About
Designer: Poul Kjærholm(ポール・ケアホルム)
Manufacturer: E. Kold Christensen(E. コールド・クリステンセン) / Fritz Hansen(フリッツ・ハンセン)
Year: 1958
Material: Steel, Leather, Down
Size: W198-199 × D74-76 × H76 cm / SH38 cm / AH48 cm
Story
ポール・ケアホルム(1929–1980)は、木材を中心としたデンマーク家具界において、スチールを主素材に据えるという革新的な選択をした異色のデザイナーです。彼は自らを「家具建築家」と称し、家具を単体ではなく空間全体の構成要素として捉えました。その思想はPK31シリーズ、とりわけPK31/3に明確に示されています。

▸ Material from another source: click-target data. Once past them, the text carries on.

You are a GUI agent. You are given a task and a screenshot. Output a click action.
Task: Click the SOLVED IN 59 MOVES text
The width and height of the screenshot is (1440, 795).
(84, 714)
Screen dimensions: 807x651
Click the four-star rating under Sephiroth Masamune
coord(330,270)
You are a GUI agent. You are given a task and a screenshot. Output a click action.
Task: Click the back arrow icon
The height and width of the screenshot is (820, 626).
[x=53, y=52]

1958年に発表されたPK31シリーズは、モジュール構造を特徴とします。1人掛けのPK31/1を連結して2人掛けや3人掛けのソファを構成することが可能で、空間に応じて柔軟に変化する設計思想が反映されています。特にPK31/3は、連続性と軽やかさを兼ね備え、住宅や公共空間においても存在感を発揮しました。
視覚的に最も際立つのは、座面が床から浮遊しているように見える独特の構造です。脚部を中央に集約させることで、重量感を打ち消し、軽快な印象を与えています。この「浮遊感」は、空間に余白と緊張感をもたらし、従来の重厚なソファの概念を刷新しました。

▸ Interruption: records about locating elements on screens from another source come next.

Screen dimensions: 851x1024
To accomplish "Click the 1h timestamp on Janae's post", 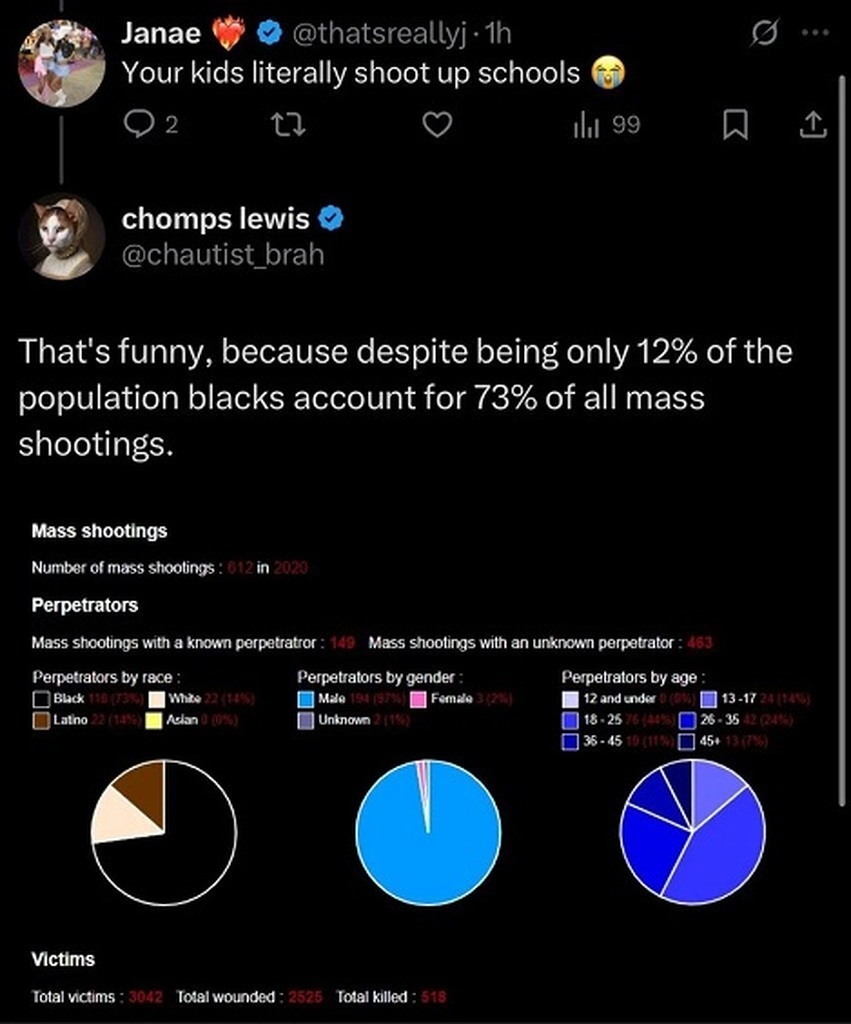I will [494, 34].
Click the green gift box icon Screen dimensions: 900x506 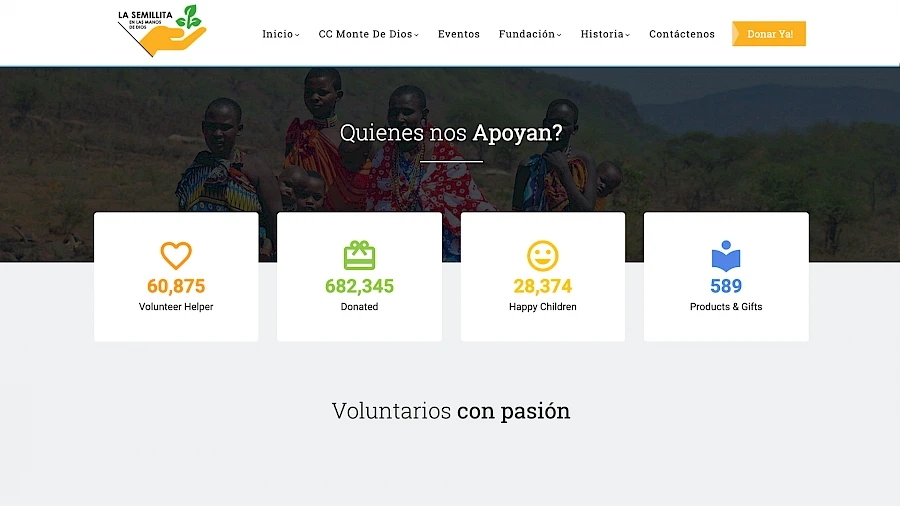click(359, 255)
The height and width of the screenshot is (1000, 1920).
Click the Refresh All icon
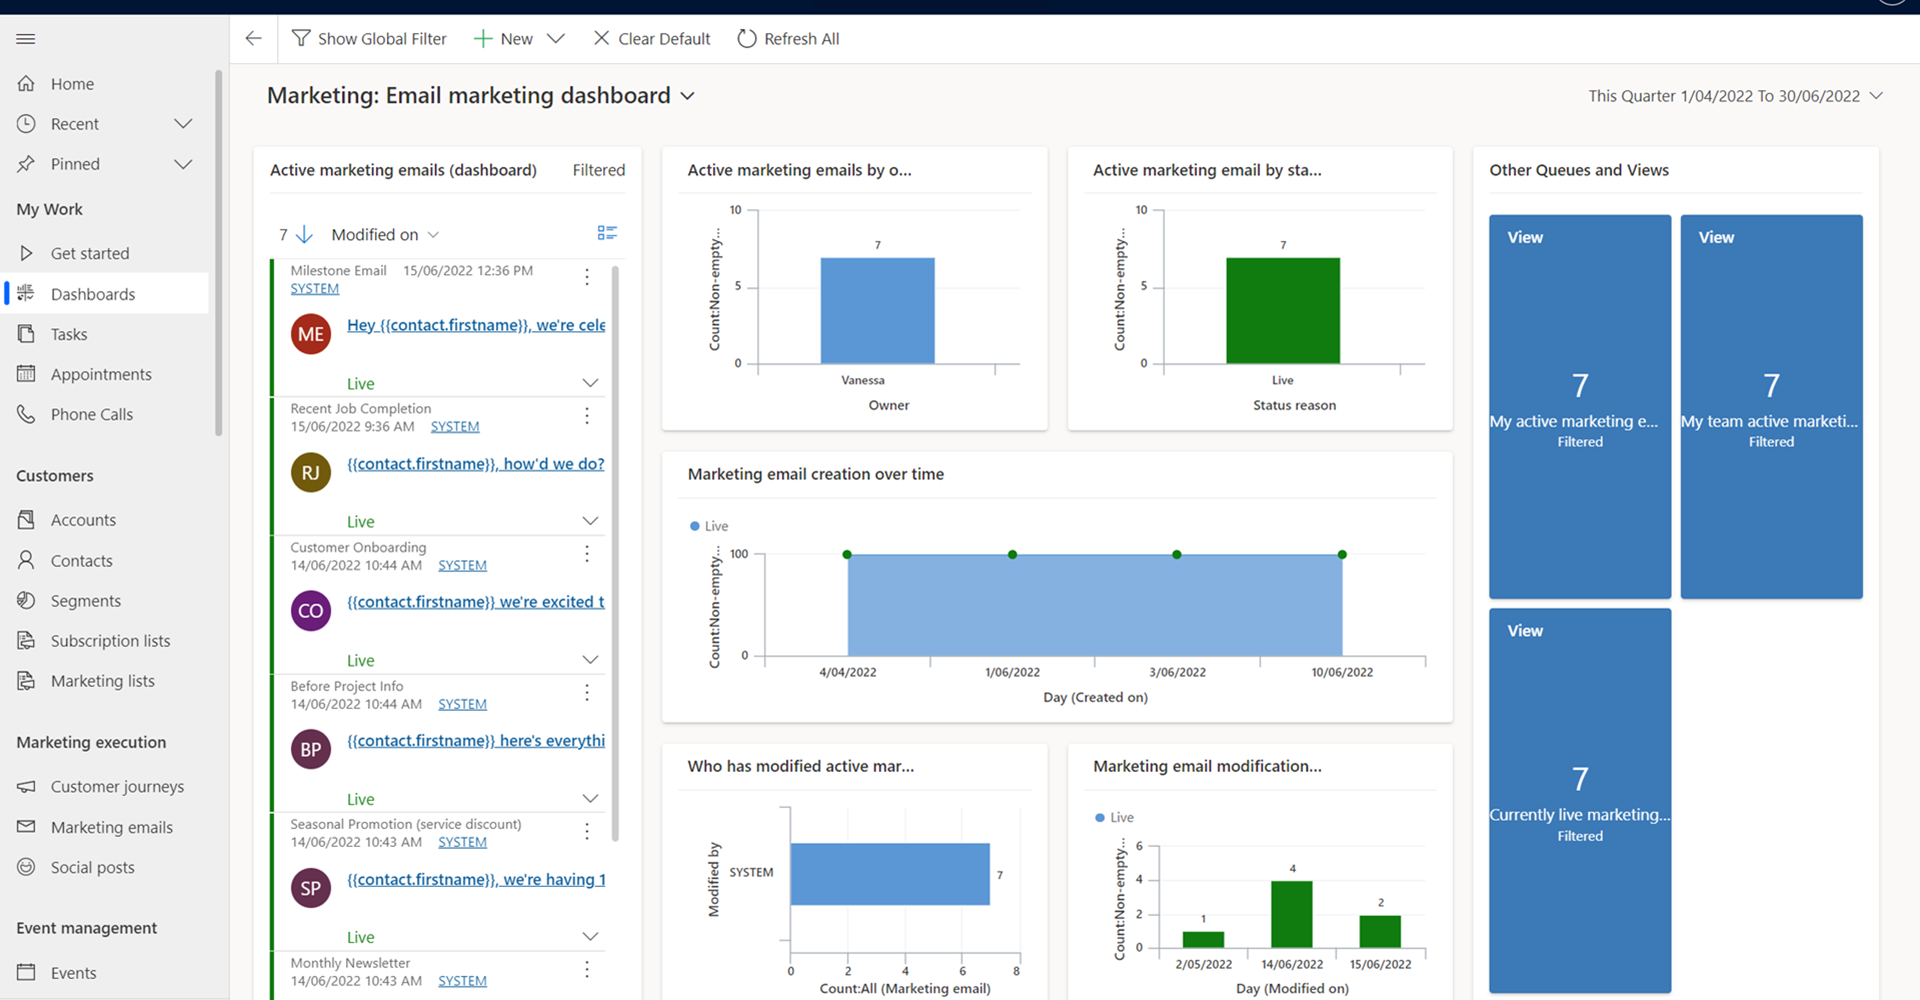(x=746, y=39)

素材選びにもケアホルムの哲学が現れています。フレームにはマットクローム仕上げのスプリングスチールが用いられ、強度と柔軟性を兼ね備えています。クッションにはダウンが詰められ、見た目のシャープさとは裏腹に柔らかく身体を受け止めます。レザーも厳選されたもので、時間の経過とともに深みを増す経年変化を楽しむことができます。

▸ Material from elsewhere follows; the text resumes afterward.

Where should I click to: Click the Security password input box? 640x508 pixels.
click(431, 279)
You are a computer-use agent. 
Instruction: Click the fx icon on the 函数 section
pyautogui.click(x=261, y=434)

製造は当初、ケアホルムと深い協力関係にあったE. コールド・クリステンセン社が担いました。その後、1982年以降はフリッツ・ハンセン社が製造を引き継ぎ、現在もケアホルムの遺志を受け継いでいます。初期のE.K.C.製品には独自の刻印が施されており、ヴィンテージ市場では特別な価値を持っています。
今日、PK31/3はニューヨーク近代美術館(MoMA)やヴィクトリア&アルバート博物館に収蔵され、単なる家具ではなく、20世紀デザイン史を象徴する芸術作品として位置づけられています。その普遍的な魅力は、時代や文化を超えて愛され続ける理由を明確に物語っています。